*EXERCISE DETAILS*.
Transcribe word for word each line from the one containing "Given: Click the Zrcadlit button" to the final line of the data, both included. Skip the pictures.

(Saved entries)
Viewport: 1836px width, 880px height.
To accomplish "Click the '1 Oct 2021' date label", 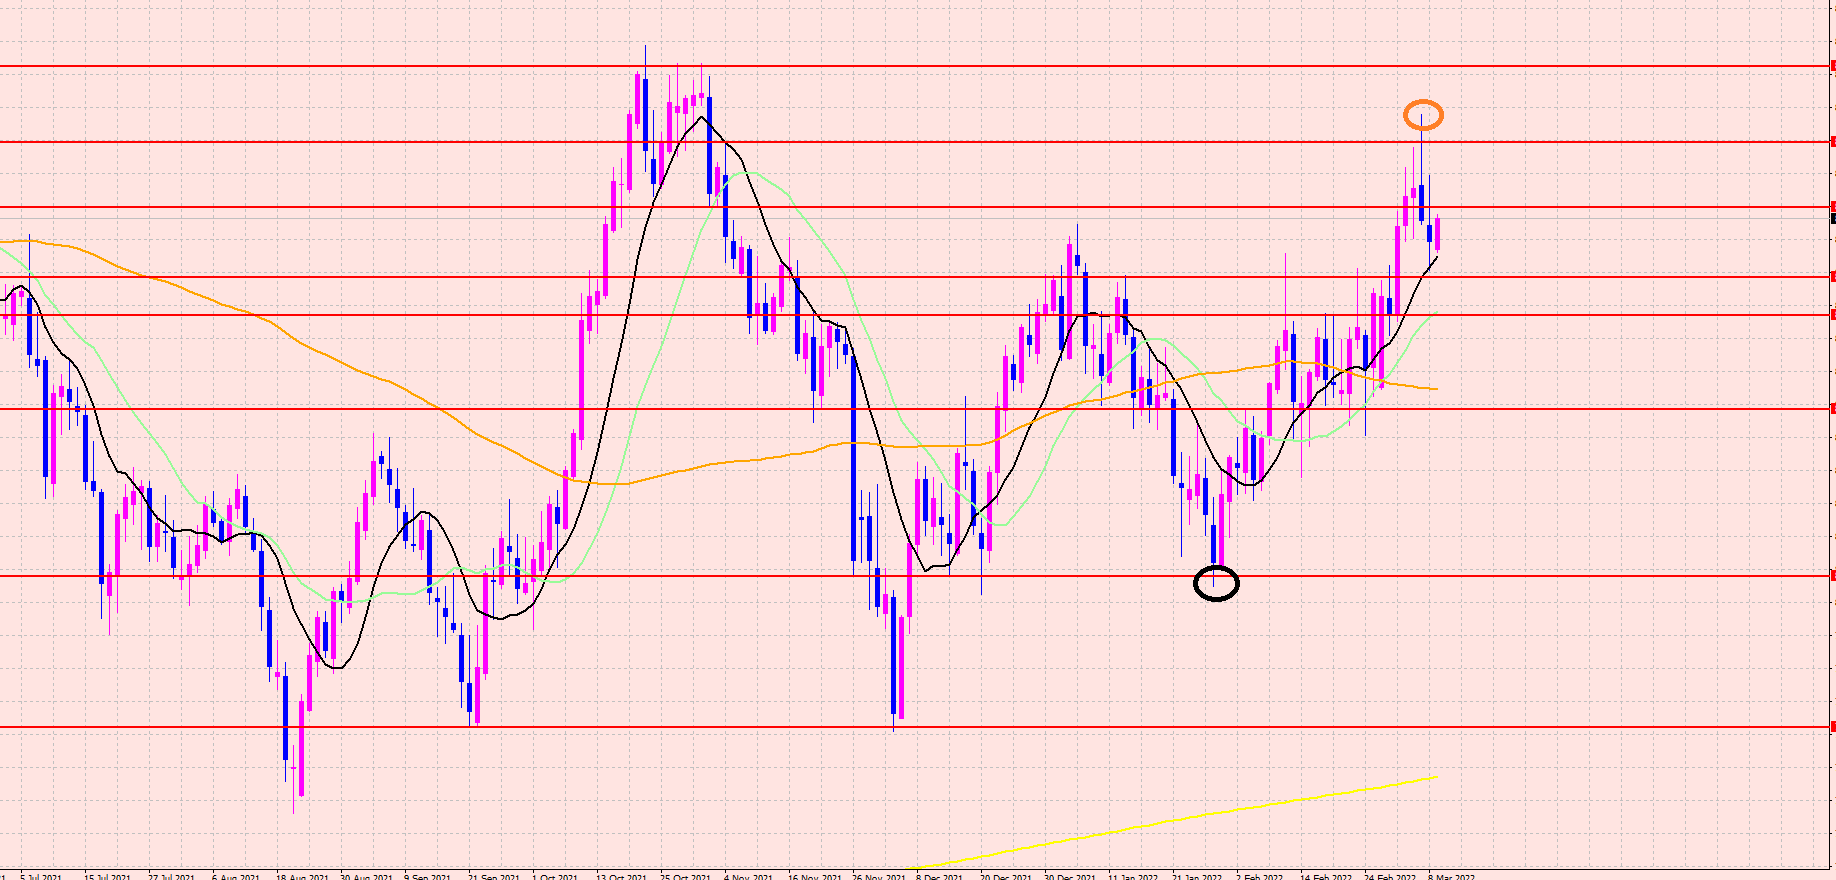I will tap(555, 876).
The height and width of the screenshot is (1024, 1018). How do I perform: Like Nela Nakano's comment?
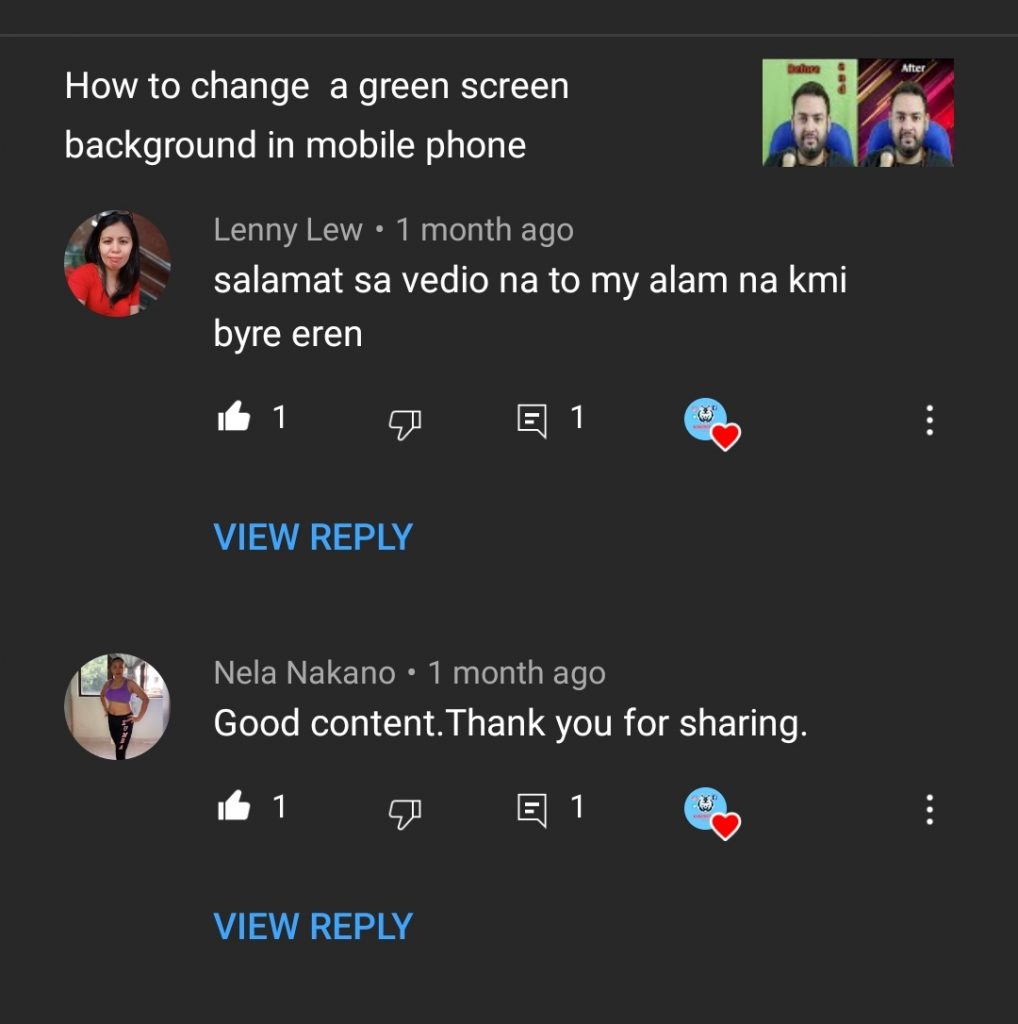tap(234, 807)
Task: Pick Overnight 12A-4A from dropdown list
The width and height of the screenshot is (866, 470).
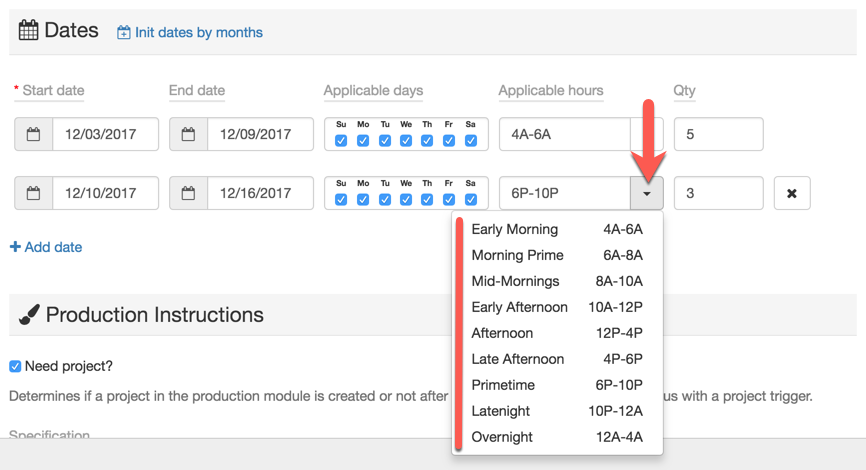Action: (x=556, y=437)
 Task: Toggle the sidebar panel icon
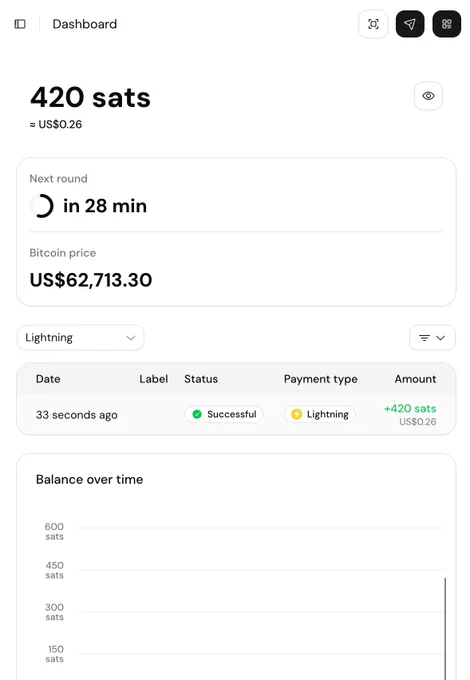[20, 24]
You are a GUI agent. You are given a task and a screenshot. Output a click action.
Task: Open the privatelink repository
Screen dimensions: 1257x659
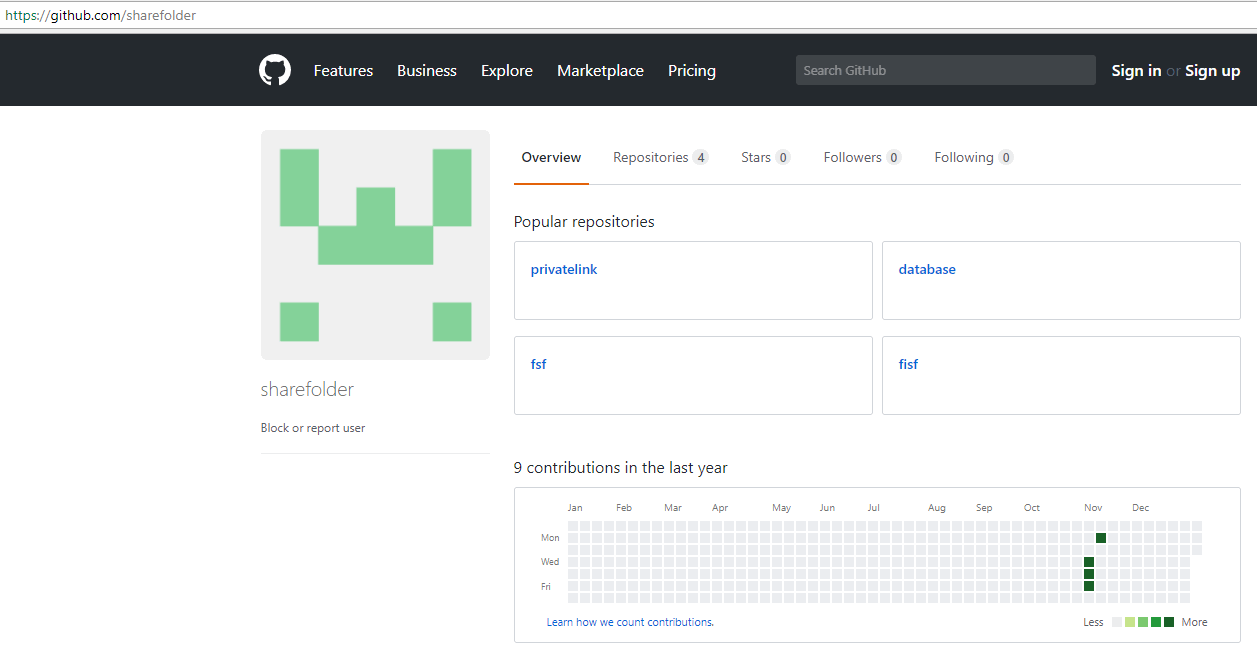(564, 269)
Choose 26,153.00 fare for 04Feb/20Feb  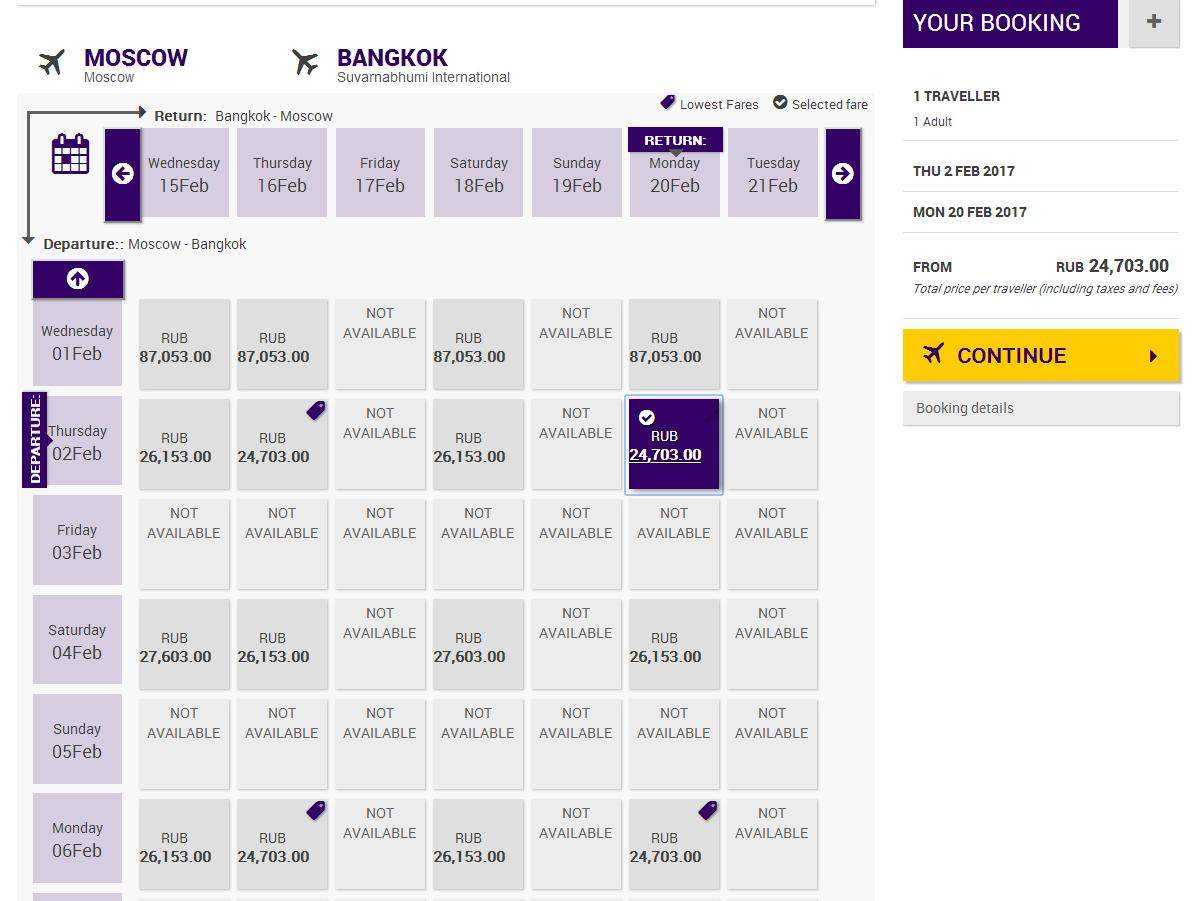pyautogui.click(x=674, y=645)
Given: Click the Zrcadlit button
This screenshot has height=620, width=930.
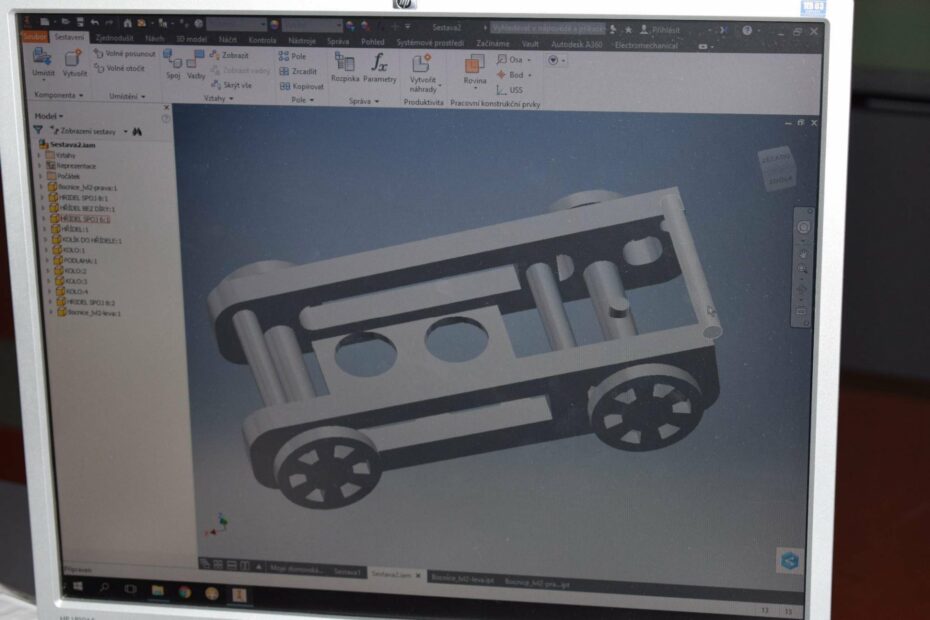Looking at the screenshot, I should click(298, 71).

*REPLY TO THE EXERCISE*.
Given: Click the Zrcadlit button
This screenshot has height=620, width=930.
Looking at the screenshot, I should click(298, 71).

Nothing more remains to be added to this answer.